(Entries taken from a collection)
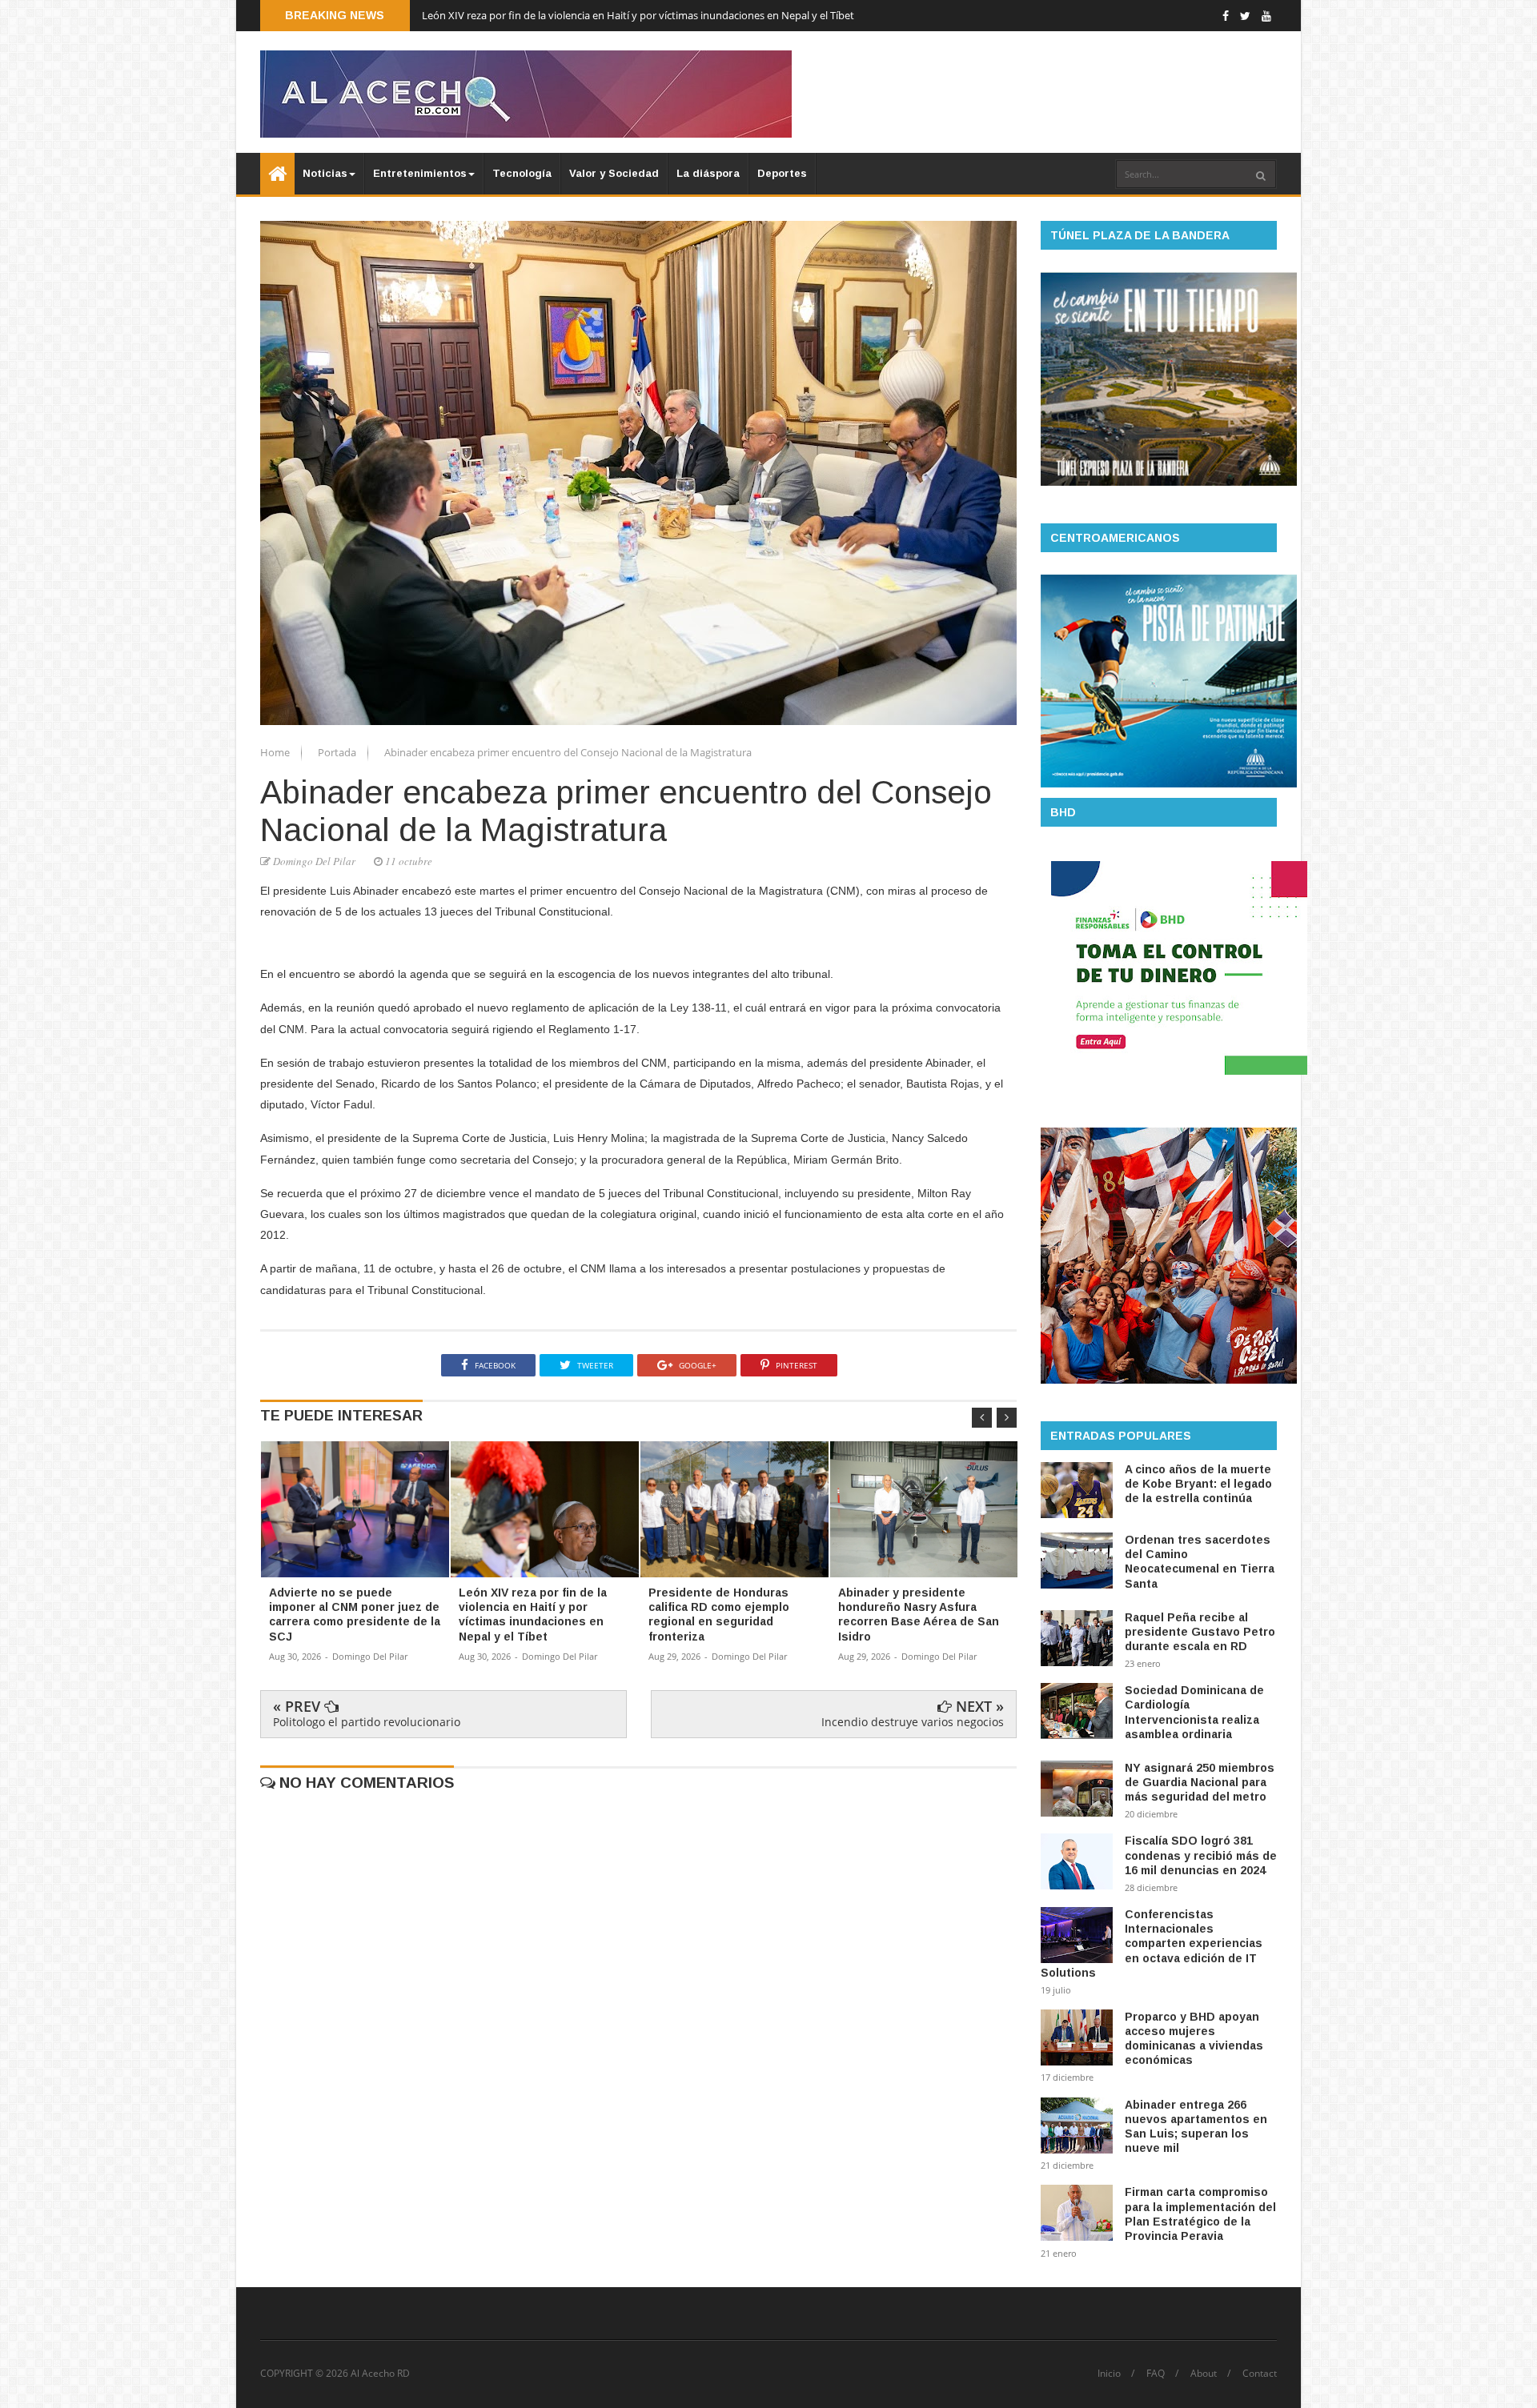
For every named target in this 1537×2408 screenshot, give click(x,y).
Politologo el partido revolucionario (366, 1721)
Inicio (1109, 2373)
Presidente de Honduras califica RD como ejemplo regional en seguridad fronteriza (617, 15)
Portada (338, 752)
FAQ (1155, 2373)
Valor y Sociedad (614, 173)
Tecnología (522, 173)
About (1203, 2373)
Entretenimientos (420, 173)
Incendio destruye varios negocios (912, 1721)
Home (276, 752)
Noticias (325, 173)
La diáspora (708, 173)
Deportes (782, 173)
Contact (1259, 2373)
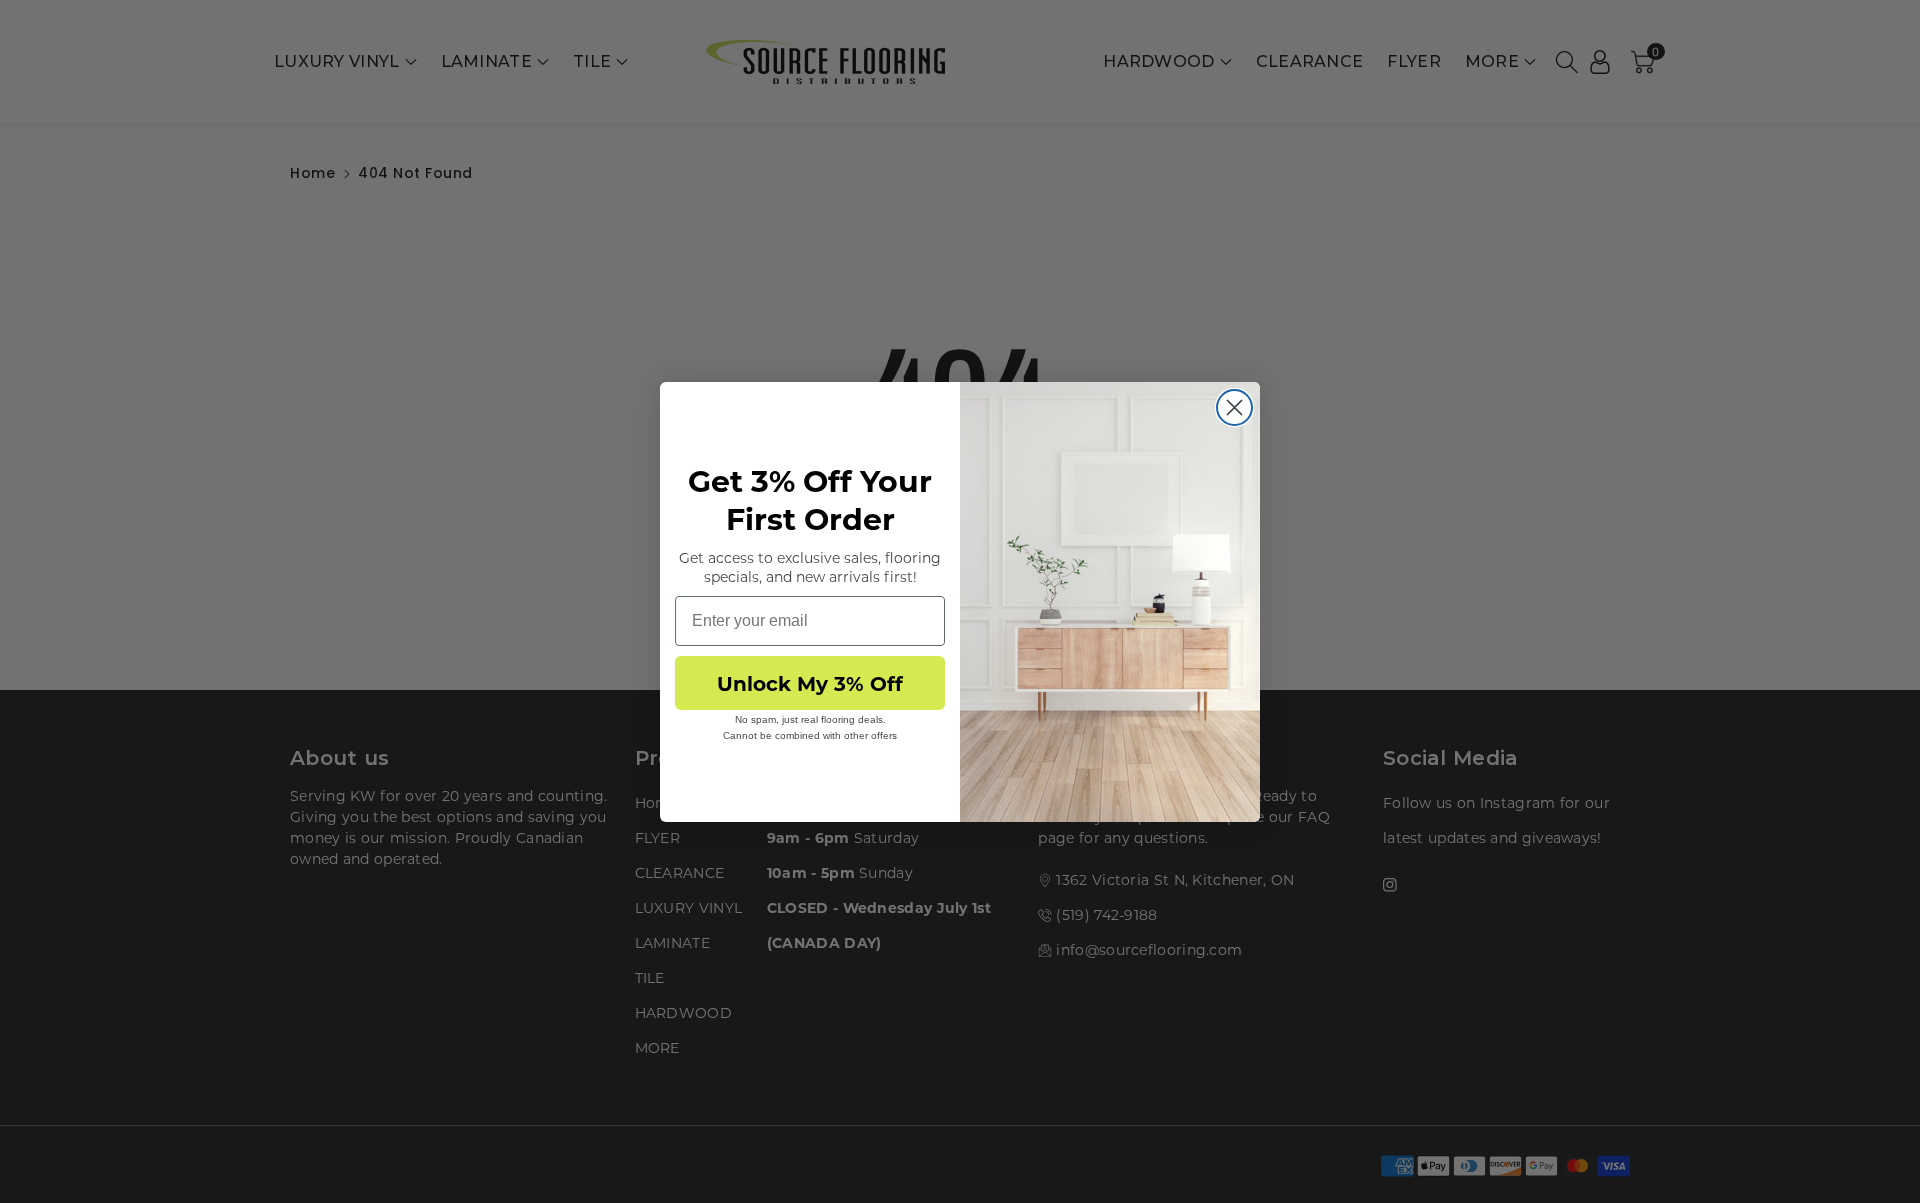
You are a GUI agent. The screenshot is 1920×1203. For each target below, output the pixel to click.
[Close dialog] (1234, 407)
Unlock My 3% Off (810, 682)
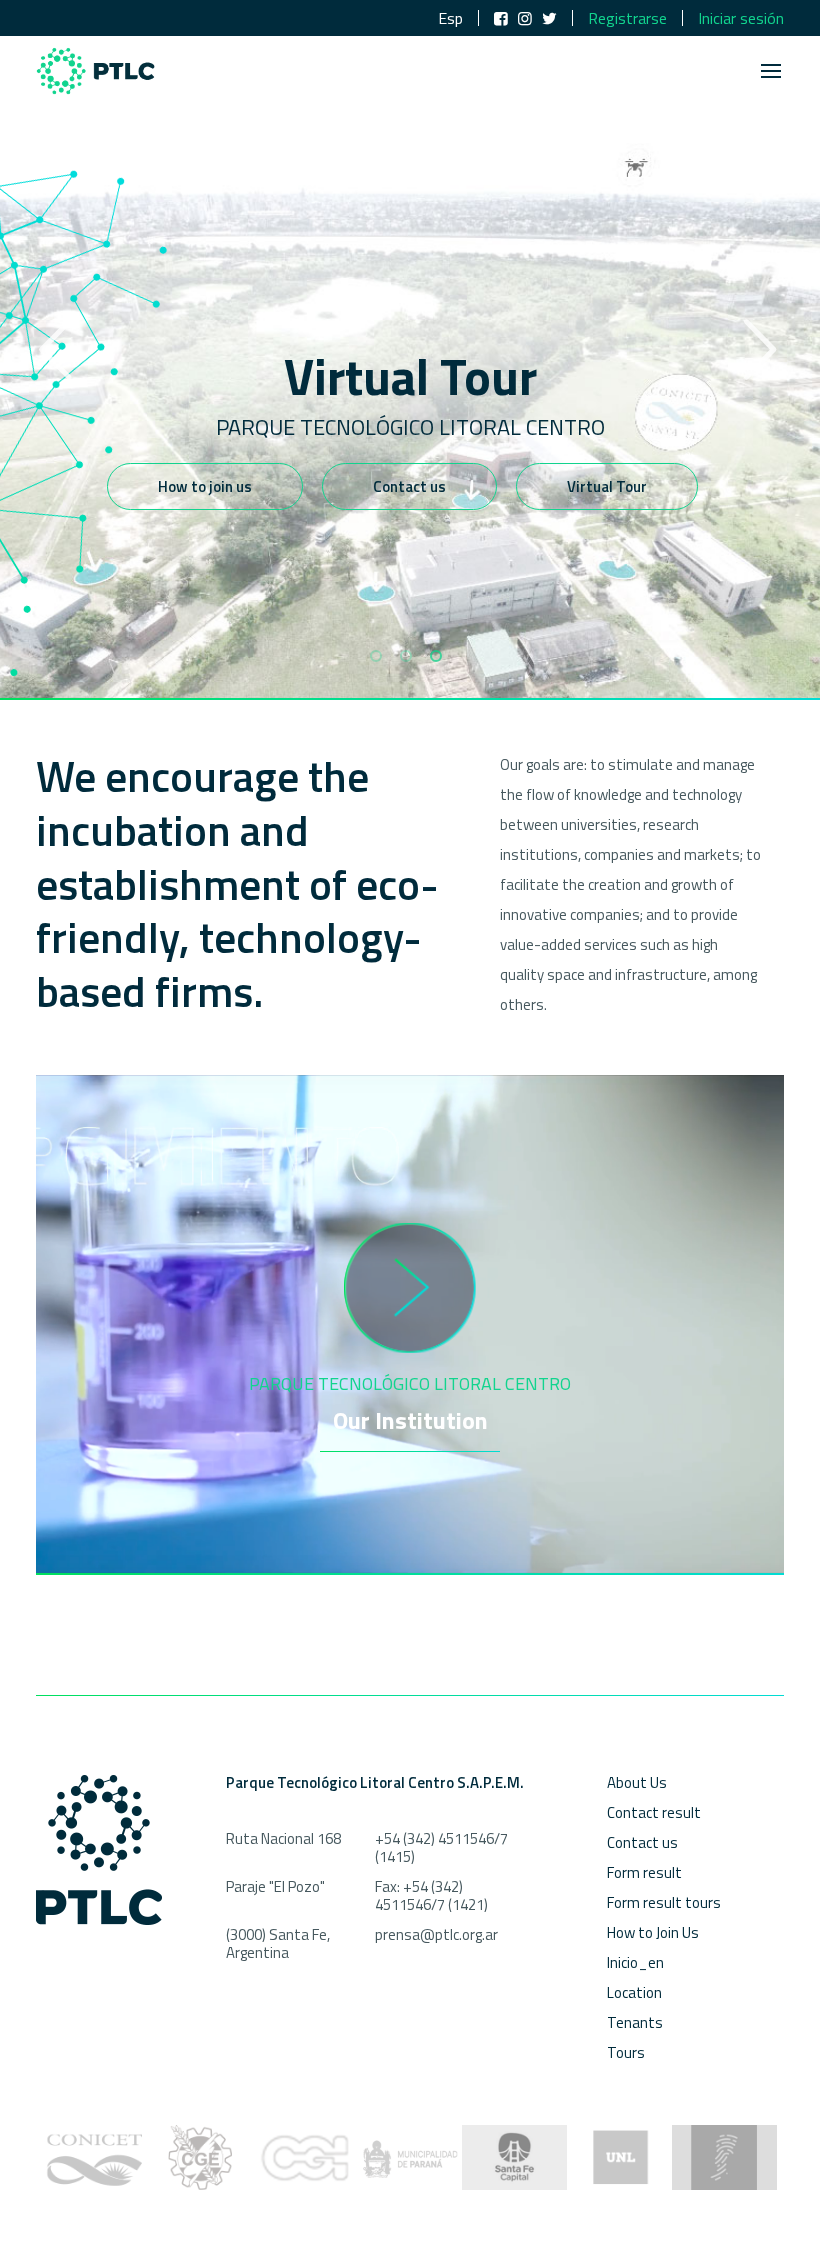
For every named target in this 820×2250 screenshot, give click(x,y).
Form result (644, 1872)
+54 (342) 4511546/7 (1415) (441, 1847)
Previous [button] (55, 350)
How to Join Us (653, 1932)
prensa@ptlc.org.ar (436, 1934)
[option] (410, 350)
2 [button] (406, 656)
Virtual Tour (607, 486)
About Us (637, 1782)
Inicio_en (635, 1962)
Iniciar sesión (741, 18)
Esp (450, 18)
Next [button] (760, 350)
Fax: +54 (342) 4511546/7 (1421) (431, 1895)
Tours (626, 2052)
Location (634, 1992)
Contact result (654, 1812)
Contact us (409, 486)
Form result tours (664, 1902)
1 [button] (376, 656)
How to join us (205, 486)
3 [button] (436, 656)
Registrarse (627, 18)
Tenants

Task to carry out:
Reproduce each line of the records above, exactly and without pictures.

Expected answer:
For every named target in this 1537×2408 screenshot, give click(x,y).
Politologo el partido revolucionario (366, 1721)
Inicio (1109, 2373)
Presidente de Honduras califica RD como ejemplo regional en seguridad fronteriza (617, 15)
Portada (338, 752)
FAQ (1155, 2373)
Valor y Sociedad (614, 173)
Tecnología (522, 173)
About (1203, 2373)
Entretenimientos (420, 173)
Incendio destruye varios negocios (912, 1721)
Home (276, 752)
Noticias (325, 173)
La diáspora (708, 173)
Deportes (782, 173)
Contact (1259, 2373)
You are a GUI agent. The screenshot is 1920×1203. For each target below, output the pixel to click.
[Close dialog] (1234, 407)
Unlock My 3% Off (810, 682)
For every named target in this 820×2250 screenshot, give click(x,y).
Form result (644, 1872)
+54 (342) 4511546/7 (1415) (441, 1847)
Previous [button] (55, 350)
How to Join Us (653, 1932)
prensa@ptlc.org.ar (436, 1934)
[option] (410, 350)
2 [button] (406, 656)
Virtual Tour (607, 486)
About Us (637, 1782)
Inicio_en (635, 1962)
Iniciar sesión (741, 18)
Esp (450, 18)
Next [button] (760, 350)
Fax: +54 (342) 4511546/7 (1421) (431, 1895)
Tours (626, 2052)
Location (634, 1992)
Contact result (654, 1812)
Contact us (409, 486)
Form result tours (664, 1902)
1 [button] (376, 656)
How to join us (205, 486)
3 [button] (436, 656)
Registrarse (627, 18)
Tenants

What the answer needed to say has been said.